3 Asymmetric Programmable Hash Functions

In this section we present our new notion of asymmetric programmable hash functions.

Let \(\mathsf{bgp}= (p, \mathbb G_1, \mathbb G_2, \mathbb G_T, g_1, g_2, e)\) be a family of asymmetric bilinear groups induced by a bilinear group generator \(\mathcal{G}(1^{\lambda })\) for a security parameter \(\lambda \in \mathbb N\).Footnote 4 An asymmetric group hash function \({\mathsf {H}}: \mathcal{X}\rightarrow \mathbb G_1\) consists of three PPT algorithms \(({\mathsf {H}}.\mathsf{Gen}, {\mathsf {H}}.\mathsf{PriEval},{\mathsf {H}}.\mathsf{PubEval})\) working as follows:

  • \({\mathsf {H}}.\mathsf{Gen}(1^\lambda , \mathsf{bgp}) \rightarrow (\mathsf{sek}, \mathsf{pek})\): on input the security parameter \(\lambda \in \mathbb N\) and a bilinear group description \(\mathsf{bgp}\), the PPT key generation algorithm outputs a (secret) evaluation key \(\mathsf{sek}\) and a (public) evaluation key \(\mathsf{pek}\).

  • \({\mathsf {H}}.\mathsf{PriEval}(\mathsf{sek}, X) \rightarrow Y \in \mathbb G_1\): given the secret evaluation key \(\mathsf{sek}\) and an input \(X \in \mathcal{X}\), the deterministic evaluation algorithm returns an output \(Y={\mathsf {H}}(X) \in \mathbb G_1\).

  • \({\mathsf {H}}.\mathsf{PubEval}(\mathsf{pek}, X) \rightarrow \hat{Y} \in \mathbb G_{T}\): on input the public evaluation key \(\mathsf{pek}\) and an input \(X \in \mathcal{X}\), the public evaluation algorithm outputs a value \(\hat{Y} \in \mathbb G_{T}\) such that \(\hat{Y} = e({\mathsf {H}}(X), g_2)\).

For asymmetric hash functions satisfying the syntax described above, we define two different properties that model their possible programmability.

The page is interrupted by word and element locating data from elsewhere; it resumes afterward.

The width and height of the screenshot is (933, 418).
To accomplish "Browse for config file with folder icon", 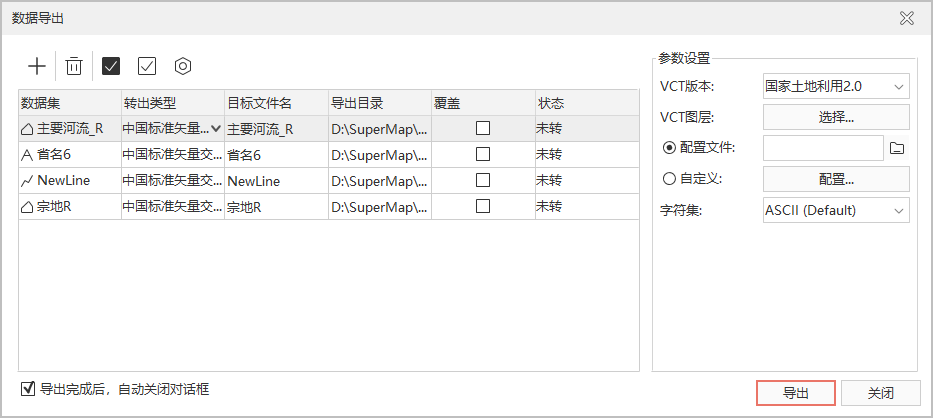I will [897, 148].
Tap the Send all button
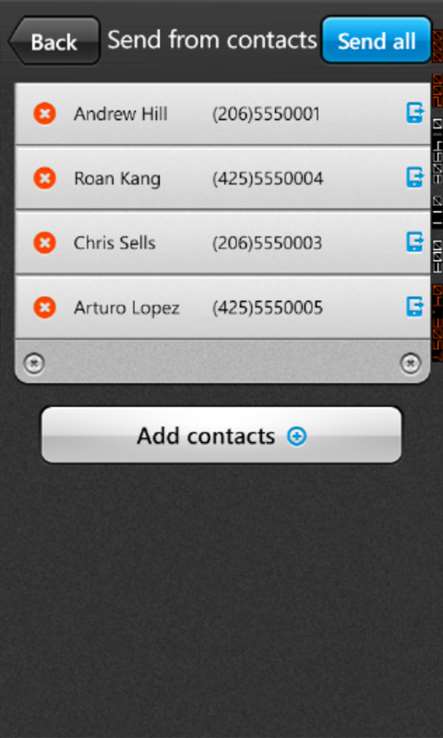 pos(376,40)
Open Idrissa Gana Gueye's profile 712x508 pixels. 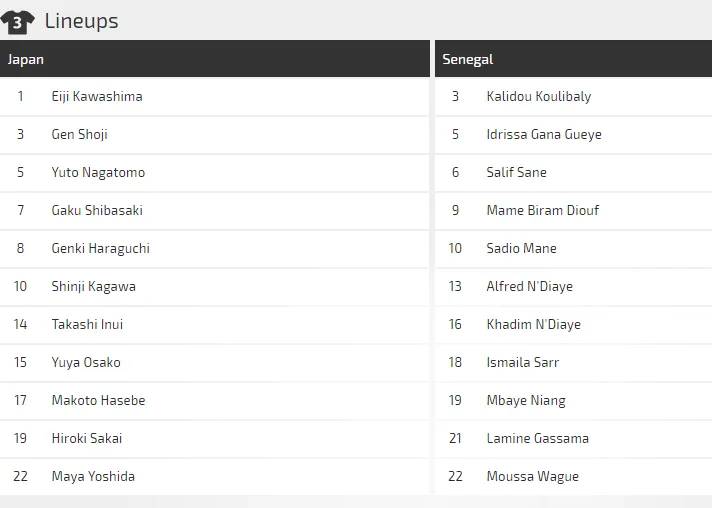pos(543,135)
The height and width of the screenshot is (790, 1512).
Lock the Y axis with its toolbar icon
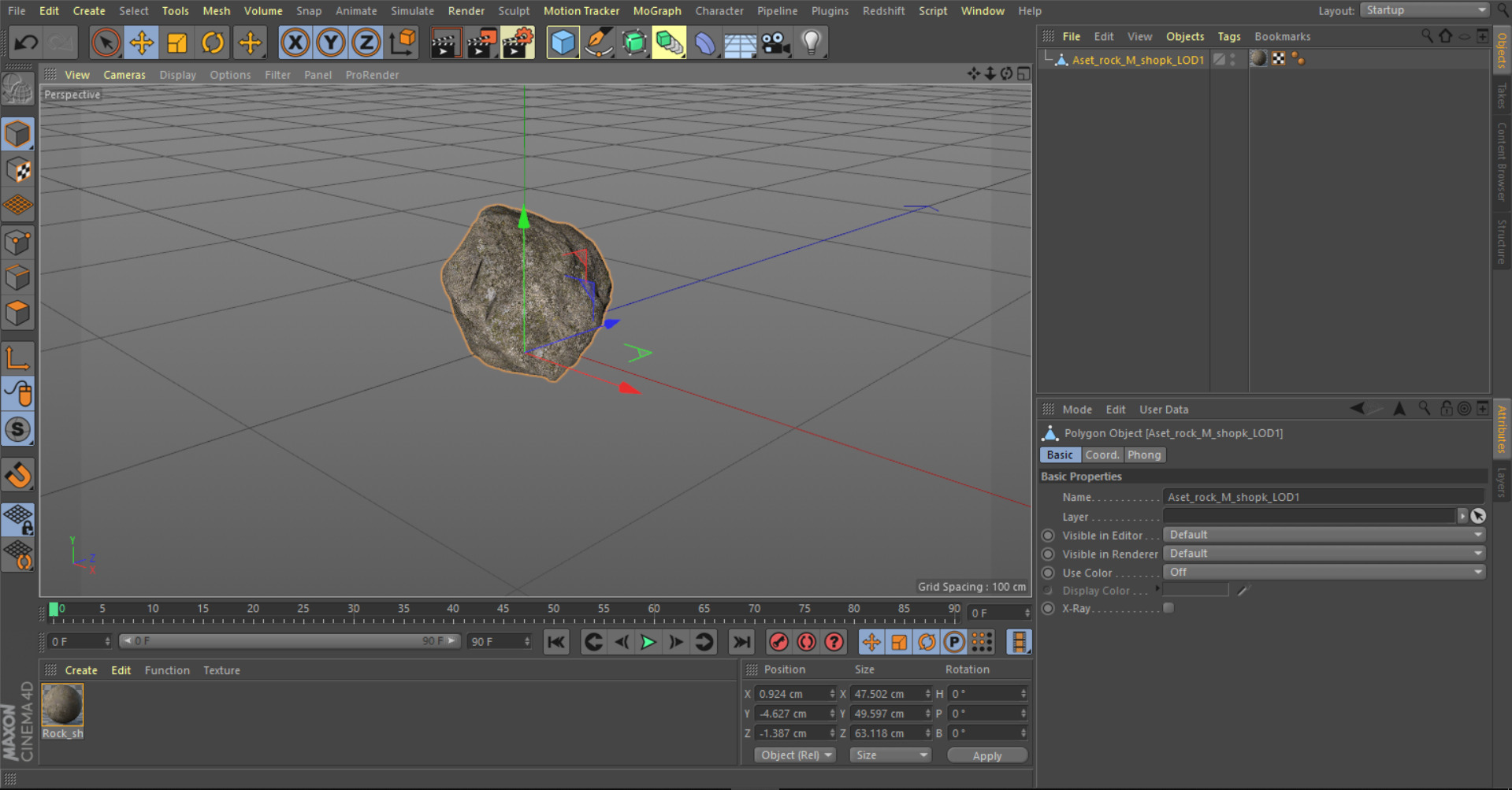330,43
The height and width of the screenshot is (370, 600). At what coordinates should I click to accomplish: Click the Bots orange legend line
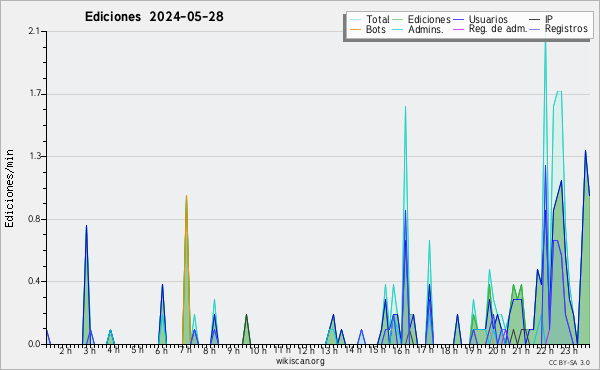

The first property is a generalization of the notion of programmable hash functions of [26, 27] to our asymmetric setting (i.e., where the function is only secretly-computatble), and to the more specific setting of bilinear groups. The basic idea is that it is possible to generate the function in a trapdoor-mode that allows one to express every output of \({\mathsf {H}}\) in relation to some specified group elements. In particular, the most useful fact of programmability is that for two arbitrary disjoint sets of inputs \(\bar{X}, \bar{Z} \subset \mathcal{X}\), the joint probability that some of these group elements appear in \({\mathsf {H}}(Z), \forall Z \in \bar{Z}\) and do not appear in \({\mathsf {H}}(X), \forall X \in \bar{X}\) is significant.

Definition 2

(Asymmetric Programmable Hash Functions). An asymmetric group hash function \({\mathsf {H}}=({\mathsf {H}}.\mathsf{Gen}, {\mathsf {H}}.\mathsf{PriEval},{\mathsf {H}}.\mathsf{PubEval})\) is \((m, n, d, \gamma , \delta )\) -programmable if there exist an efficient trapdoor generation algorithm \({\mathsf {H}}.\mathsf{TrapGen}\) and an efficient trapdoor evaluation algorithm \({\mathsf {H}}.\mathsf{TrapEval}\) such that:

  • Syntax: \({\mathsf {H}}.\mathsf{TrapGen}(1^{\lambda }, \mathsf{bgp}, \hat{g}_1, \hat{h}_1, \hat{g}_2, \hat{h}_2) \rightarrow (\mathsf{td}, \mathsf{pek})\) takes as input the security parameter \(\lambda \), bilinear group description \(\mathsf{bgp}\) and group elements \(\hat{g}_1, \hat{h}_1 \in \mathbb G_1, \hat{g}_2, \hat{h}_2 \in \mathbb G_2\), and it generates a public hash key \(\mathsf{pek}\) along with a trapdoor \(\mathsf{td}\). \({\mathsf {H}}.\mathsf{TrapEval}(\mathsf{td}, X) \rightarrow \varvec{c}_{X}\) takes as input the trapdoor information \(\mathsf{td}\) and an input \(X \in \mathcal{X}\), and outputs a vector of integer coefficients \(\varvec{c}_X = (c_0, \ldots , c_{d'}) \in \mathbb {Z}^{d'}\) of a 2-variate polynomial \(c_{X}(y_1, y_2)\) of degree \(\le d\).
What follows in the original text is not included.